Direção: James Mangold
Roteiro: Jay Cocks

Cate Blanchett já foi Bob Dylan. Christian Bale já foi Bob Dylan. O saudoso Heath Ledger também já foi Bob Dylan. Até Richard Gere já foi Bob Dylan. Sob a descrença de muitos (incluindo o amigo Oscar Isaac, que deu vida ao cantor de música folk Llewyn Davis, o rei do Greenwich Village), Timothée Chalamet agora é quem encarna Bob Dylan e o faz de uma forma tão natural e suave que faz parecer que nem atuando está.
“Venham, escritores e críticos, que profetizam com suas canetas
E mantenham seus olhos abertos, a chance não virá novamente
E não falem cedo demais, pois a roda ainda está girando
E não há como prever quem ela irá escolher
Pois o perdedor de agora logo mais irá vencer
Porque os tempos, eles estão mudando”
Seja entoando versos como os da canção The Times They Are A-Changing, o bardo que rompeu com a folk music quando resolveu por uma guitarra elétrica no arranjo de suas canções, é uma incógnita como personagem nesse filme de James Mangold. Justo dizer que Um Completo Desconhecido tem a ingrata tarefa de ser uma cinebiografia inspiracional, que reflete sobre os EUA de hoje a partir de como Dylan se tornou a voz de uma geração que se rebelou contra o conservadorismo, a guerra, a tradição. Mas ao optar por um período na vida do músico que já foi exaustivamente documentado - incluindo dois documentários feitos por um cineasta da envergadura de Martin Scorsese -, o cineasta, responsável pelo bom Johnny & June, fica dando sucessivos murros na ponta de uma faca.
Um dos elos mais fracos de Um Completo Desconhecido é a relação entre o Dylan de Chalamet e o obsoleto Peter Seeger, um cantor folclórico e popular que não entende que seu tempo já passou. Acolhedor, ele meio que ajuda a alavancar a carreira do recém-chegado jovem na cena folk, após o haver conhecido numa visita hospitalar ao enfermo Woody Guthrie, esse sim, o grande herói de Bob Dylan. O que piora tudo é que a Edward Norton não brilha como Seeger, na verdade sua composição é um tanto constrangedora pelo excesso de maneirismos, enquanto que Scott McNairy faz algo bem difícil e bem feito na pele de Guthrie, que apresenta dificuldade na fala mas é muito expressivo no olhar. E seria Monica Bárbaro realmente uma revelação como a destemida Joan Baez? Ela é uma atriz com presença magnética mas talvez sua atuação seja um tanto superestimada pela crítica especializada estadunidense. Ellen Fanning, que não anda tendo nenhum tipo de buzz, faz a namoradinha de Dylan (inspirada em Suze Rotolo), Sylvie, de uma forma tão inspirada quanto a indicada ao Oscar.

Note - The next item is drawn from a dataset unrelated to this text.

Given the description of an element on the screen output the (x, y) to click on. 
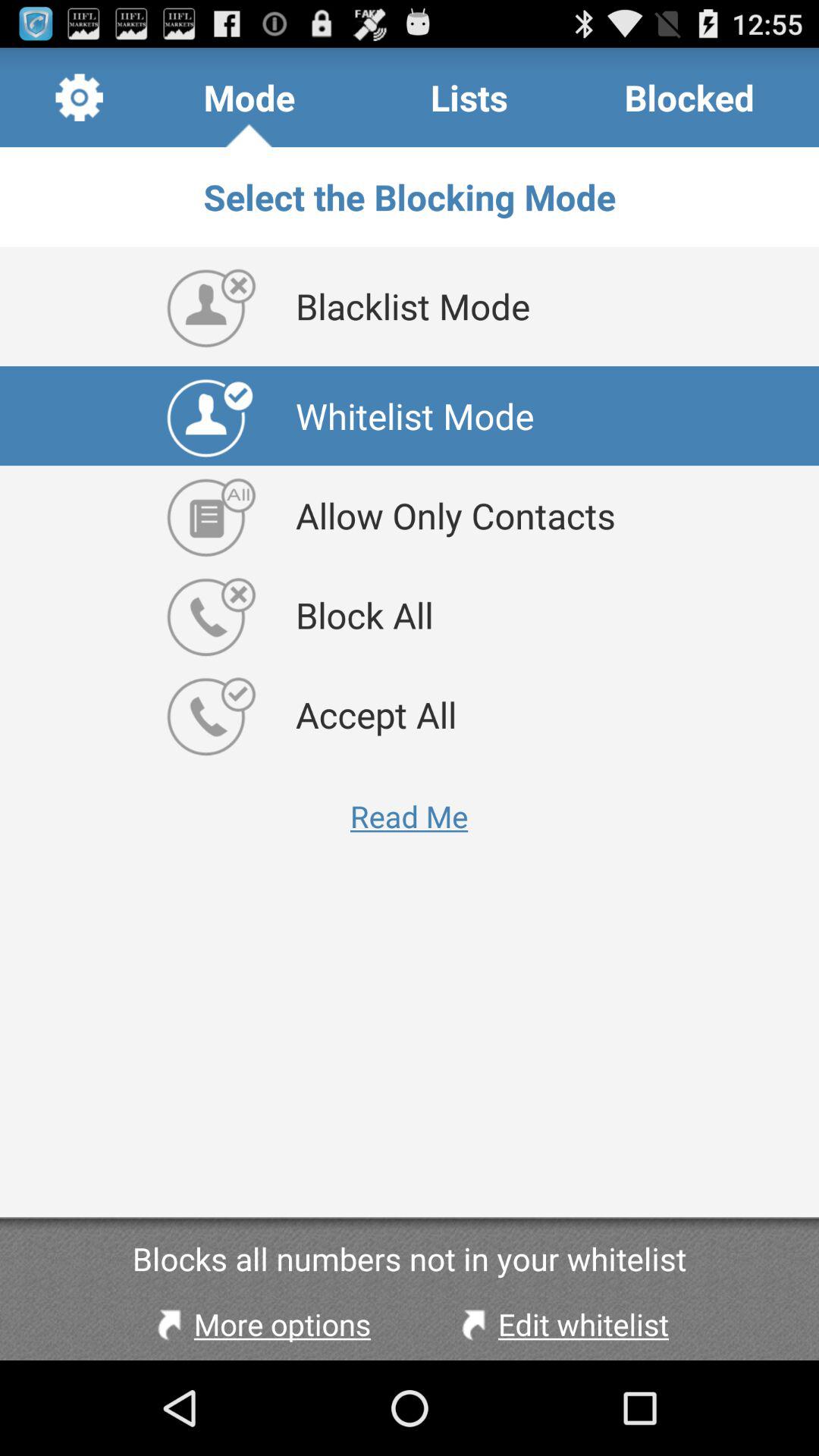
select more options item (260, 1324)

Mas voltando ao protagonista Dylan/Chalamet, a linha narrativa de Um Completo Desconhecido cobre quatro anos da vida em NY e na estrada do mítico artista; ele este ali, onipresente na história de construção mitológica e gênese. Porém, em poucos momentos do filme a vulnerabilidade ou mesmo a incredulidade de Dylan perante o mundo, sua carreira, aquilo que os outros desejam de si e quem ele quer ser de fato aparecem e tomam forma, ficando sempre cobertas por uma aura “cool” e de uma certa indolência do personagem, que talvez denote as dúvidas que pairaram pela cabeça de Mangold e de Jay Cocks, que roteirizaram o filme. E isso cria uma fissura, provocando no fim a sensação (ou certeza) de que a trama flat, a estrutura demasiadamente convencional mas feita sem grande controle ou precisão, resulta num filme um tanto cansado, que até funciona na sala de cinema - e graças ao Chalamet e as canções estupendas de Dylan - mas que está aquém de muitos outros títulos dessa safra cinematográfica.